(Recorded data)
**********

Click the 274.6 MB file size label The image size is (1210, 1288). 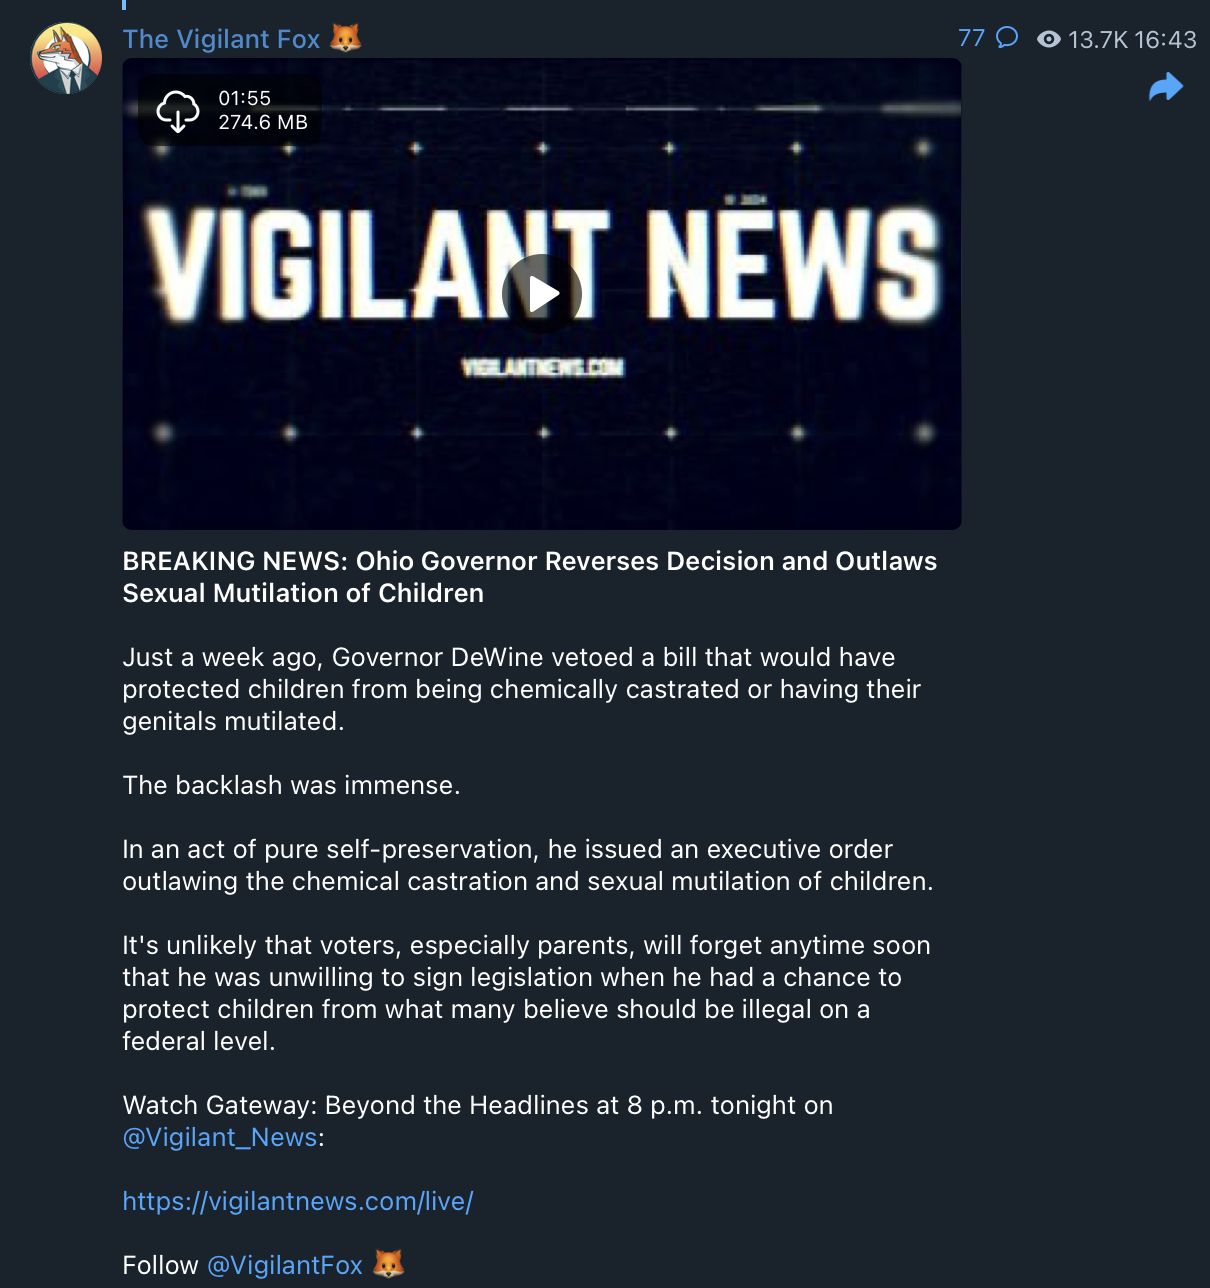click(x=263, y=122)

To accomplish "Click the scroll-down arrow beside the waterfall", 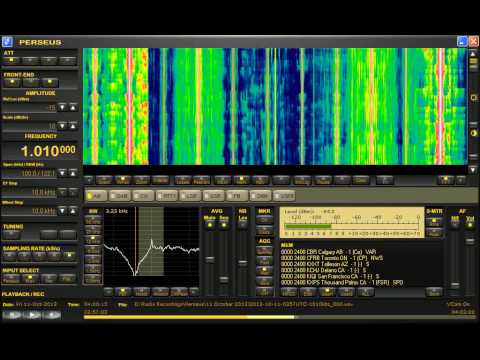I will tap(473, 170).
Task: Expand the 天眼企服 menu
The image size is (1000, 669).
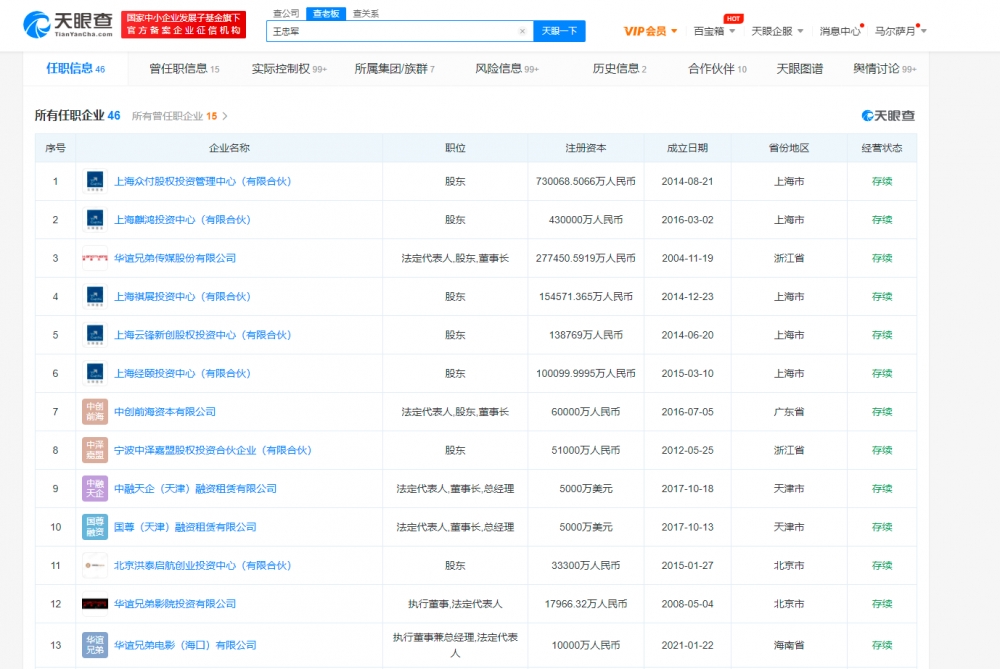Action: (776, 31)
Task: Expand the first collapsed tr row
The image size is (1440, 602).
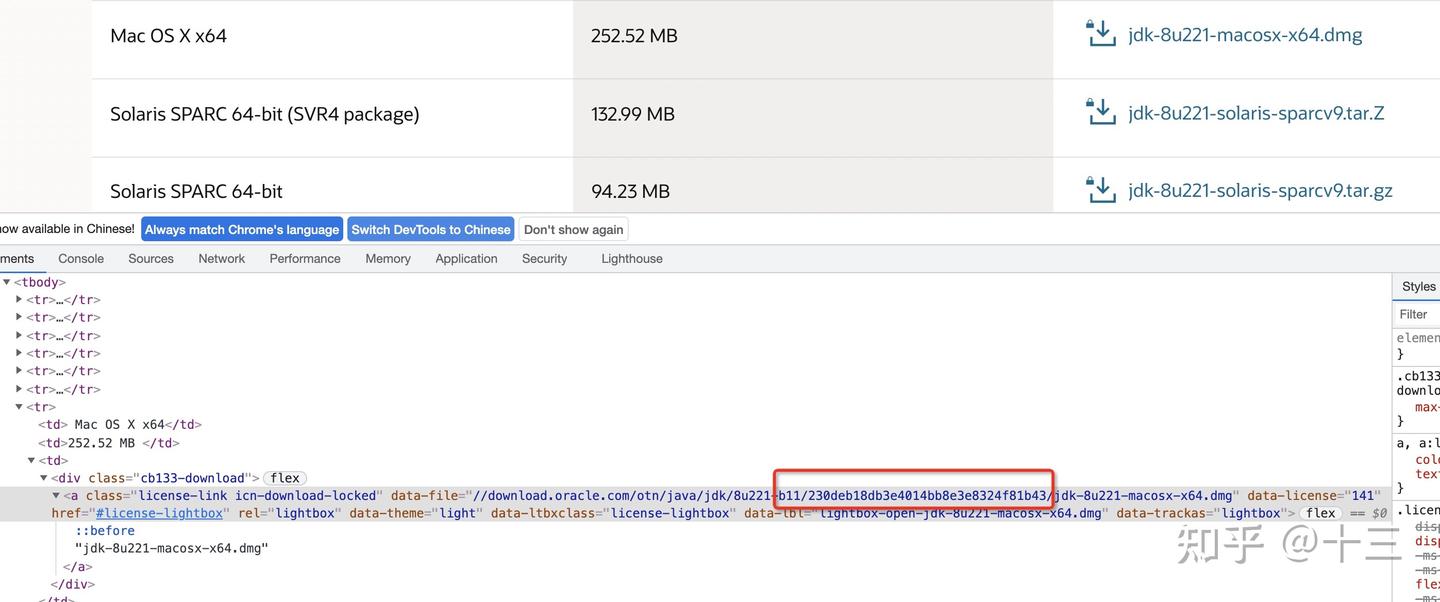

**********

_WHAT IS EXPECTED_
From the items above, return every line containing the string "Expand". Case counts, so match capitals and lowercase letters.

_SOLUTION BELOW_
Task: Expand the 天眼企服 menu
Task: Expand the first collapsed tr row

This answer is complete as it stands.